We revisit the classic database of weighted-P4s which admit Calabi-Yau 3-fold hypersurfaces equipped with a diverse set of tools from the machine-learning toolbox. Unsupervised techniques identify an unanticipated almost linear dependence of the topological data on the weights. This then allows us to identify a previously unnoticed clustering in the Calabi-Yau data. Supervised techniques are successful in predicting the topological parameters of the hypersurface from its weights with an accuracy of R^2 > 95%. Supervised learning also allows us to identify weighted-P4s which admit Calabi-Yau hypersurfaces to 100% accuracy by making use of partitioning supported by the clustering behaviour.

Jiakang Bao, Yang-Hui He, Edward Hirst

We apply methods of machine-learning, such as neural networks, manifold learning and image processing, in order to study 2-dimensional amoebae in algebraic geometry and string theory.
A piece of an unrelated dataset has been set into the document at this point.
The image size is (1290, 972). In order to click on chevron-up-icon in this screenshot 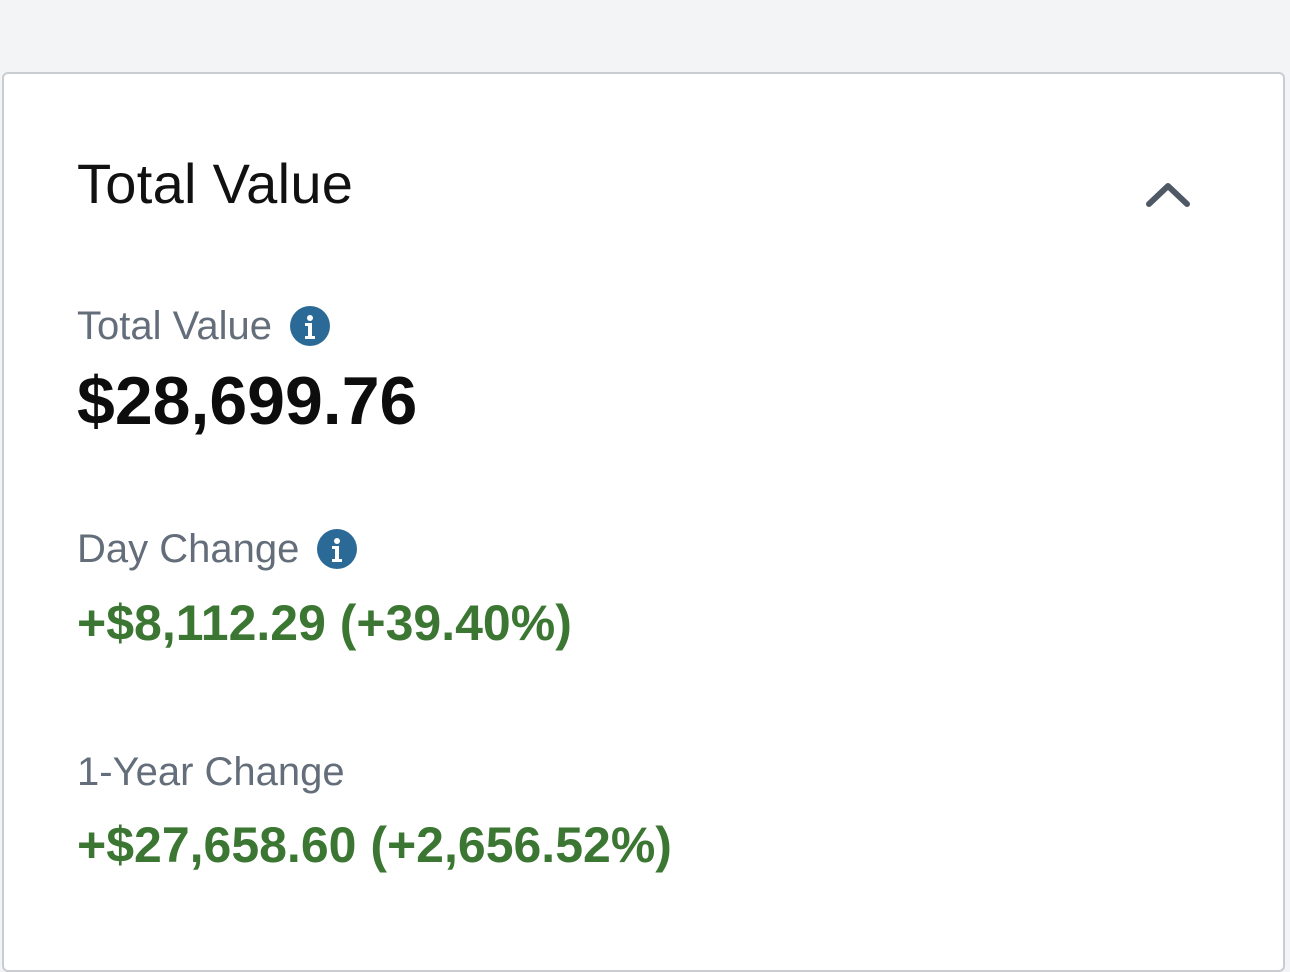, I will do `click(1168, 195)`.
With the help of embedding manifold projection, we recover complicated conditions obtained from so-called lopsidedness. For certain cases it could even reach $\sim99\%$ accuracy, in particular for the lopsided amoeba of $F_0$ with positive coefficients which we place primary focus. Using weights and biases, we also find good approximations to determine the genus for an amoeba at lower computational cost. In general, the models could easily predict the genus with over $90\%$ accuracies. With similar techniques, we also investigate the membership problem, and image processing of the amoebae directly.
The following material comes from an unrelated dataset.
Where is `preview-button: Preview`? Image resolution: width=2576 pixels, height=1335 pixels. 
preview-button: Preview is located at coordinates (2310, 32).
Jiakang Bao, Sebastián Franco, Yang-Hui He et al.

We initiate the study of applications of machine learning to Seiberg duality, focusing on the case of quiver gauge theories, a problem also of interest in mathematics in the context of cluster algebras. Within the general theme of Seiberg duality, we define and explore a variety of interesting questions, broadly divided into the binary determination of whether a pair of theories picked from a series of duality classes are dual to each other, as well as the multi-class determination of the duality class to which a given theory belongs. We study how the performance of machine learning depends on several variables, including number of classes and mutation type (finite or infinite). In addition, we evaluate the relative advantages of Naive Bayes classifiers versus Convolutional Neural Networks. Finally, we also investigate how the results are affected by the inclusion of additional data, such as ranks of gauge/flavor groups and certain variables motivated by the existence of underlying Diophantine equations. In all questions considered, high accuracy and confidence can be achieved.
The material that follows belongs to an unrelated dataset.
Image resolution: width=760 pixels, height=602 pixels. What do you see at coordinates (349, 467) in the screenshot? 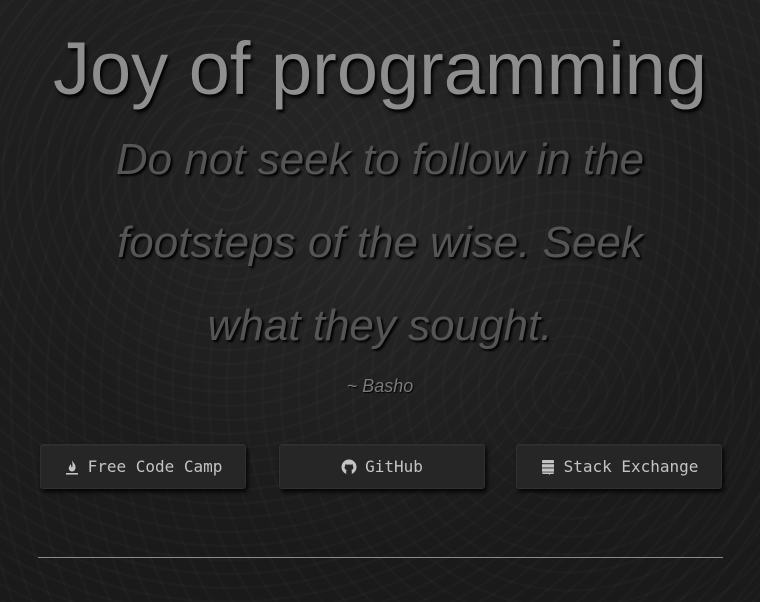
I see `github-icon` at bounding box center [349, 467].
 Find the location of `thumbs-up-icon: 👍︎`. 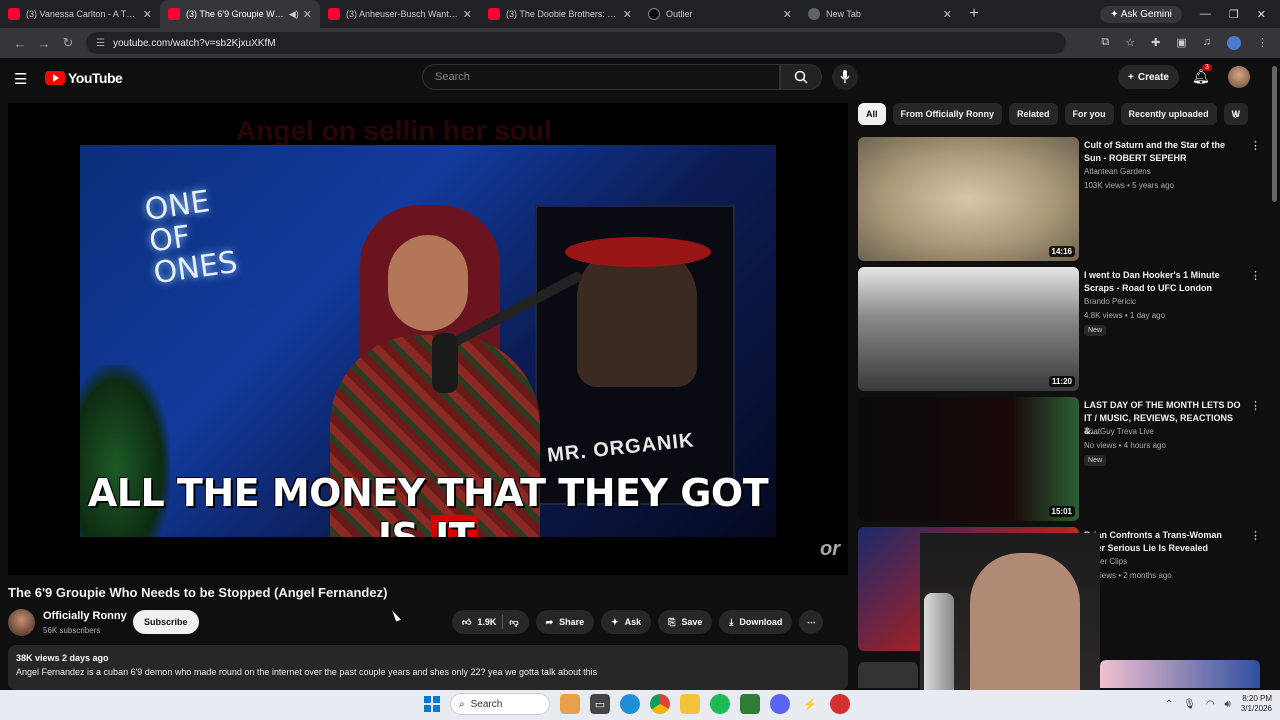

thumbs-up-icon: 👍︎ is located at coordinates (466, 622).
Yang-Hui He, Edward Hirst, Toby Peterken

We apply machine-learning to the study of dessins d'enfants. Specifically, we investigate a class of dessins which reside at the intersection of the investigations of modular subgroups, Seiberg-Witten curves and extremal elliptic K3 surfaces. A deep feed-forward neural network with simple structure and standard activation functions without prior knowledge of the underlying mathematics is established and imposed onto the classification of extension degree over the rationals, known to be a difficult problem. The classifications reached 0.92 accuracy with 0.03 standard error relatively quickly. The Seiberg-Witten curves for those with rational coefficients are also tabulated.